Starting with the line that contains "Click the ПС profile avatar icon" and going on through the end of the data, write out each line word for word. Leave the pictures out of your answer.
══════════
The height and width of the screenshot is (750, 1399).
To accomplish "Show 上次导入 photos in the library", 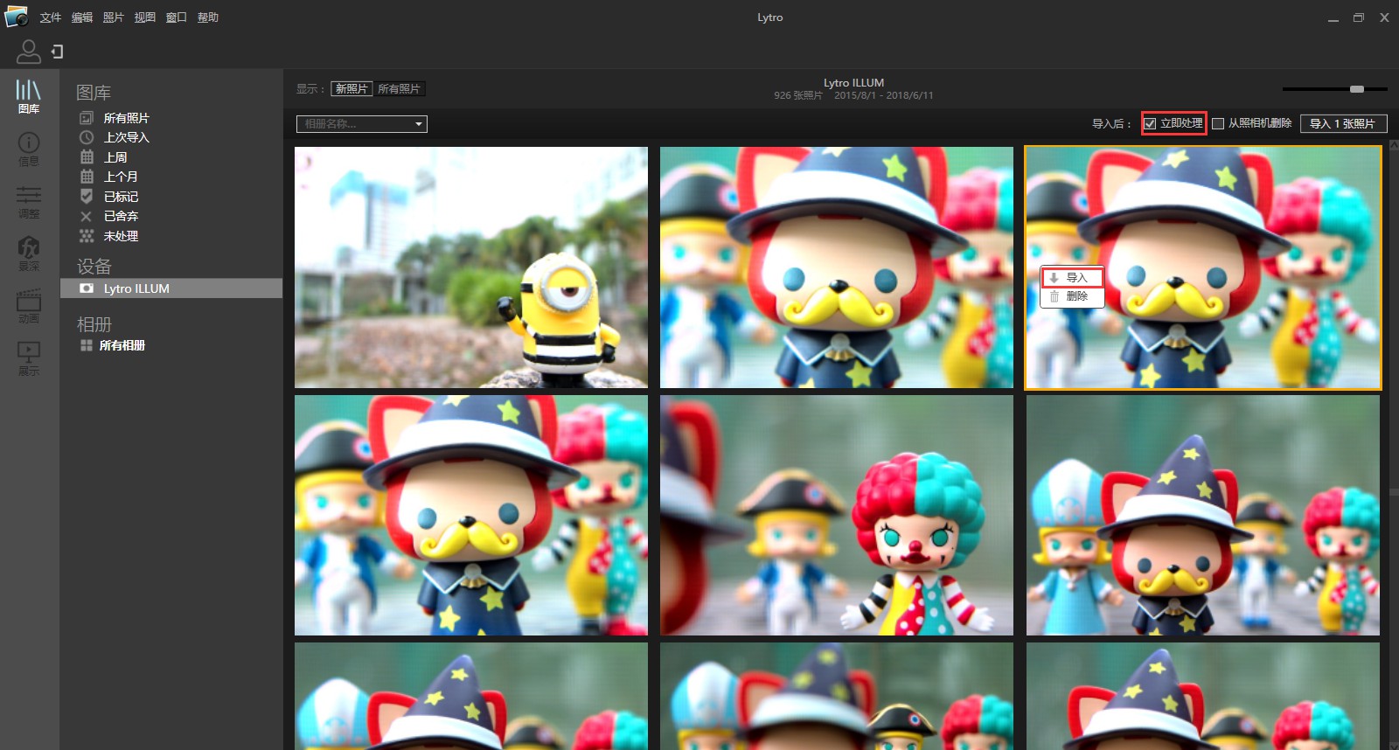I will click(126, 137).
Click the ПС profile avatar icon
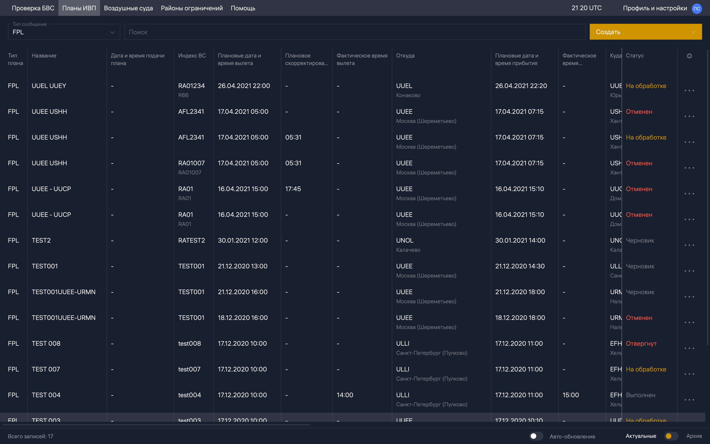 (x=697, y=9)
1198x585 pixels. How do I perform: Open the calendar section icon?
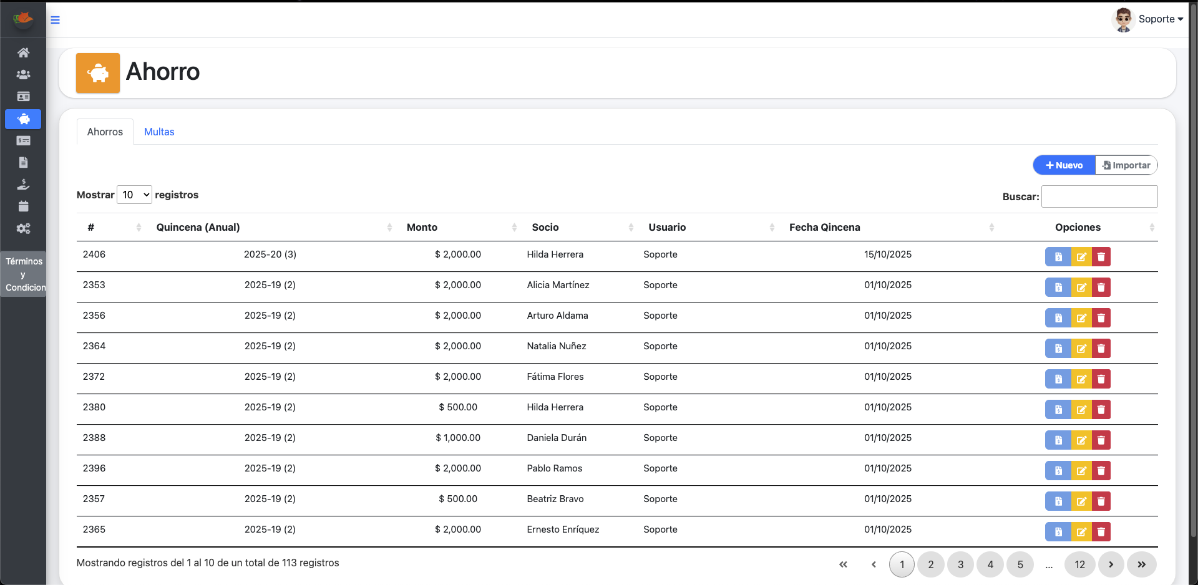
══════════
# Answer to this task:
Click the ПС profile avatar icon
 (x=697, y=9)
1198x585 pixels. How do I perform: Open the calendar section icon?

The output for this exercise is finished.